Nulla di nuovo sotto il sole. In particolare come in generale. Nulla in particolare per quanto concerne la Russia. Che quando si chiamava Unione delle repubbliche sovietiche è sempre stata insieme ad altri paesi dell’Est e alla Cina l’ispiratrice di ogni tipo di “corroborante sportivo” nonché madre addirittura delle “uome” in quanto femmine di proporzioni inusuali. Se qualcosa di nuovo è venuto solo ora a galla questo si concreta nella modifica dei prodotti da esaminare da parte di specializzati laboratori.
Qui va detto per non “togliere meriti” a nessuno che i russi si sono addirittura superati: quasi a livello di basi segrete.
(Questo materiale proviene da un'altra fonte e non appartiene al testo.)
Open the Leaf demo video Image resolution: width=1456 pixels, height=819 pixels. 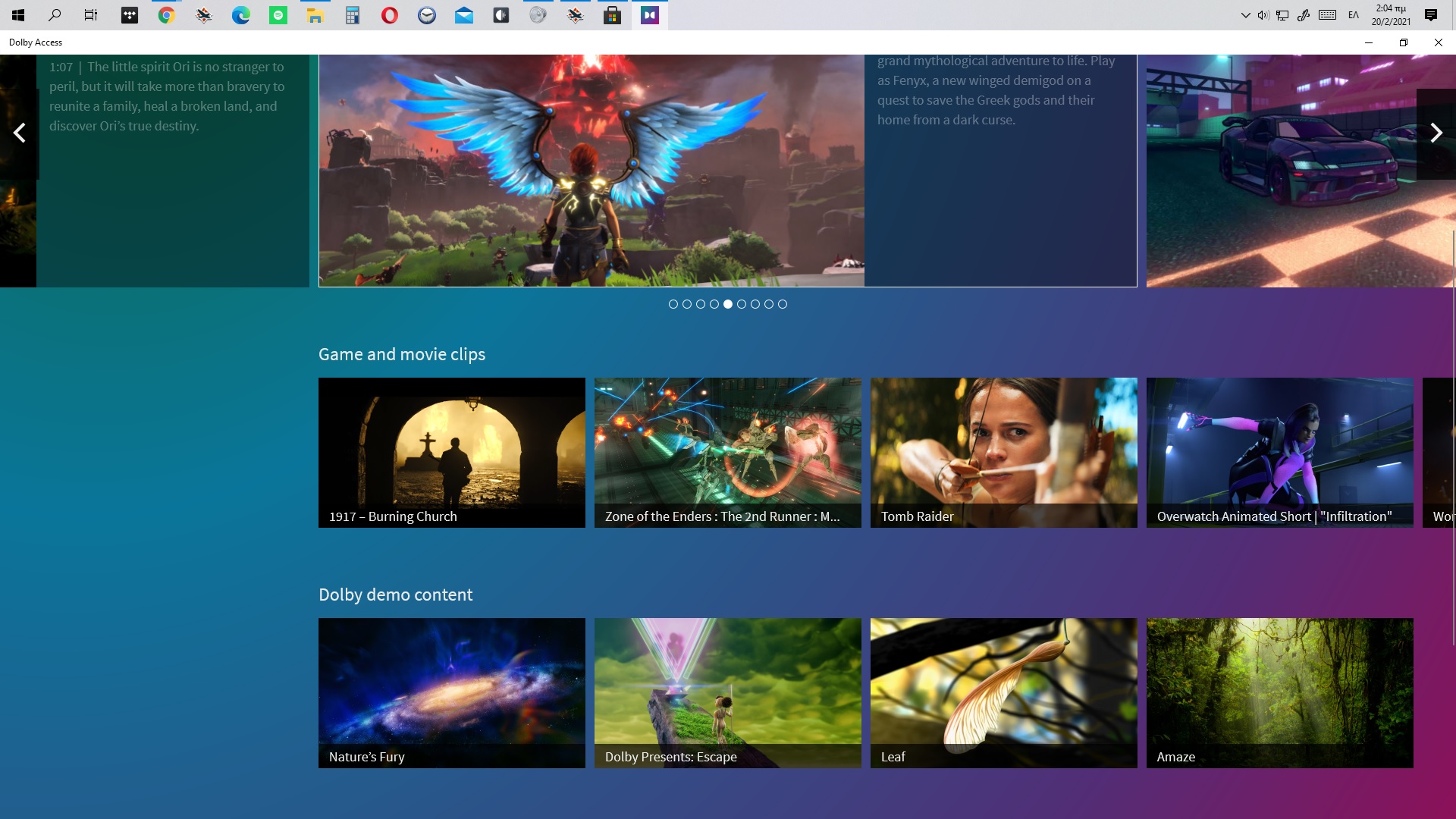pyautogui.click(x=1003, y=692)
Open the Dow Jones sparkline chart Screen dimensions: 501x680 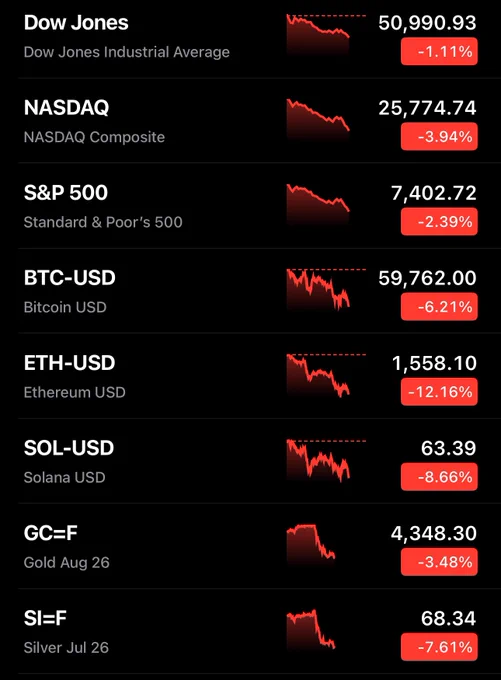pyautogui.click(x=326, y=35)
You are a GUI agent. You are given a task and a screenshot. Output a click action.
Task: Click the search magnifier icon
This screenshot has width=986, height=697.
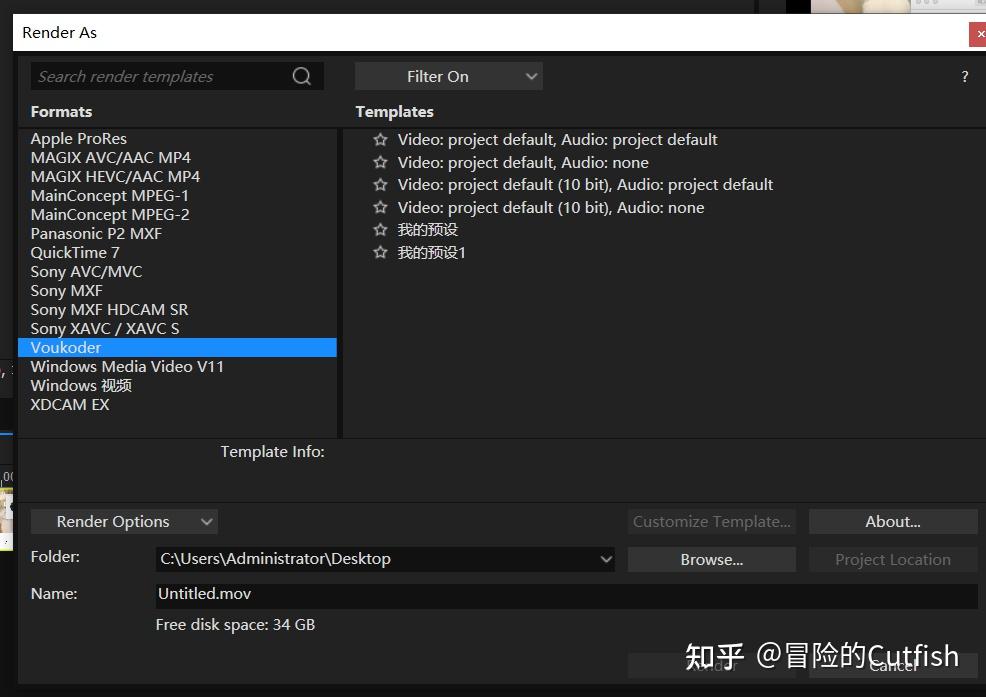tap(301, 76)
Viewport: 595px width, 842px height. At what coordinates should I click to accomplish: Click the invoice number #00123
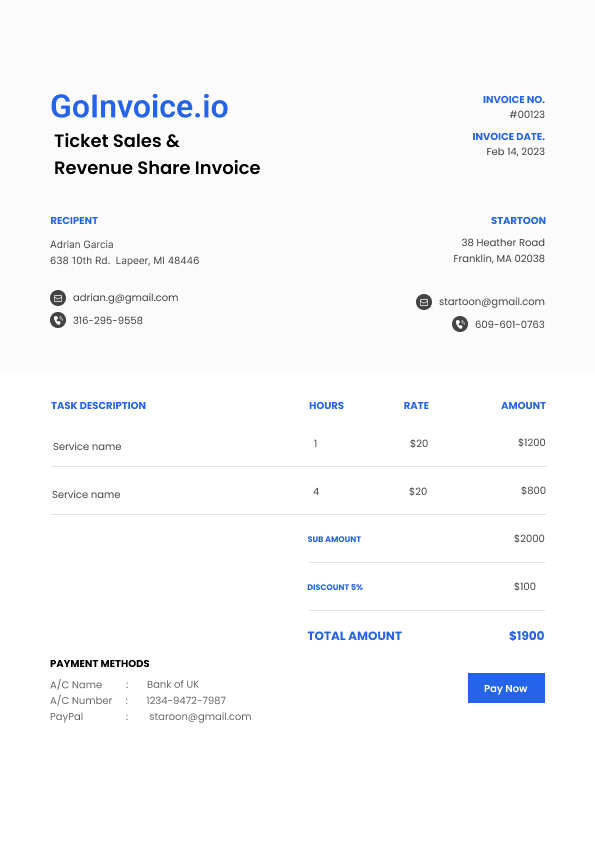coord(527,114)
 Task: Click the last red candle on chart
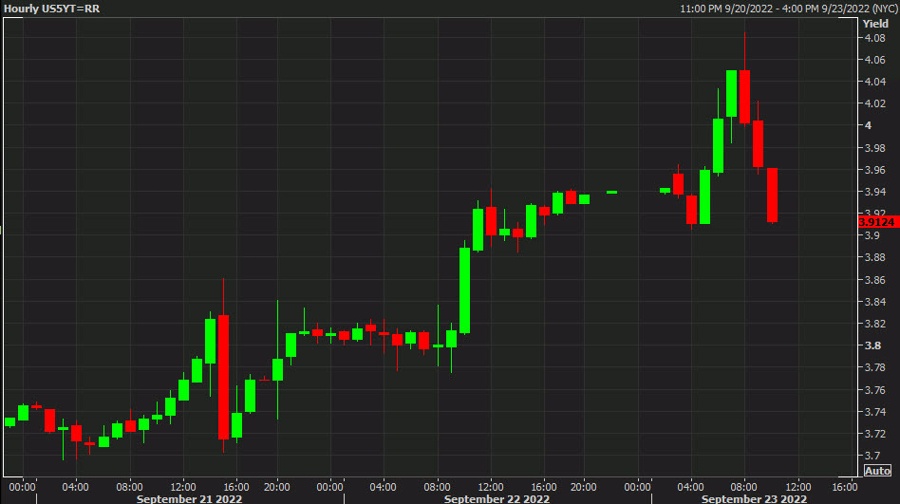(772, 195)
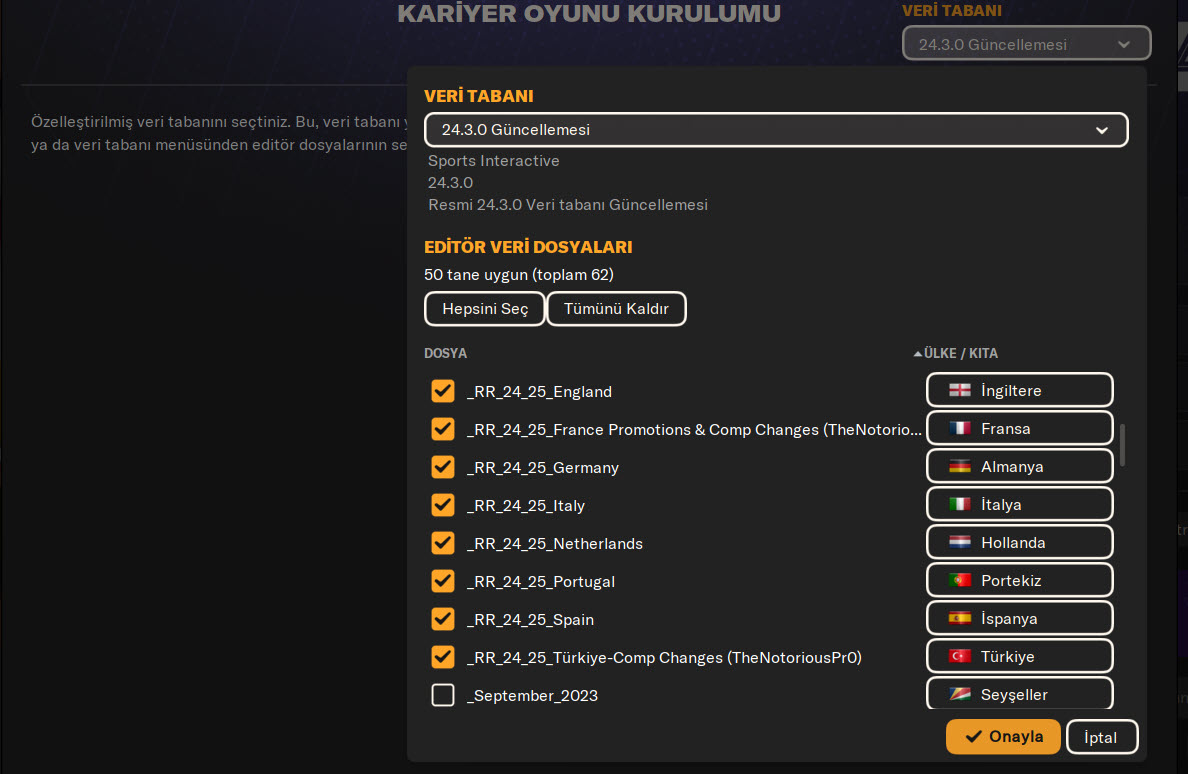Click the Netherlands flag icon
This screenshot has height=774, width=1188.
click(x=959, y=542)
Per il resto doping, doping e poi ancora doping. Nulla di nuovo. Nulla di nuovo, però, anche in generale perché l’assenza del virus dopale nello sport sembrerebbe quasi una menomazione riducendo qualsivoglia tipologia sportiva che ne fosse priva a situazione di declassamento.
Quante volte anche solo modestissimamente, da queste righe, si è sottolineata una sorta di deplorevole quasi accettazione delle situazioni di irregolarità! L’ultima proprio in sede di critica al contenuto di una trasmissione televisiva in cui un commentatore biasimava il sistema definito di deprecabile disturbo cui i corridori venivano sottoposti a seguito delle visite effettuate nelle relative camere per gli esami del caso.
Ci eravamo allora permessi di non solo considerare i “disturbi” utili e necessari ma che sarebbe stato ben più opportuno accentuare le indagini ma soprattutto aggravare le pene. Non può, infatti, considerarsi sufficiente una squalifica spesso anche per tempo limitato per risolvere il problema. E lo dimostra il fatto che, soprattutto, nel ciclismo a squalifica terminata, atleti siano stati fatti oggetto di successivi esami con esito positivo.
Occorrono mezzi drastici sino al punto di interrompere una carriera. Inevitabile misura da cui nasceranno, ovviamente, modalità di attuazione di pratica dello sport ben diverse: tempi ridotti, prestazioni diverse ma puro frutto delle capacità dell’atleta. Del resto, Alfredo Binda fu chiamato campionissimo sbaragliando ogni campo di gara a meno di trenta all’ora.
Se invece si vuole “continuare” come ora ci si decida a considerare il doping come fatto puramente e rigorosamente normale.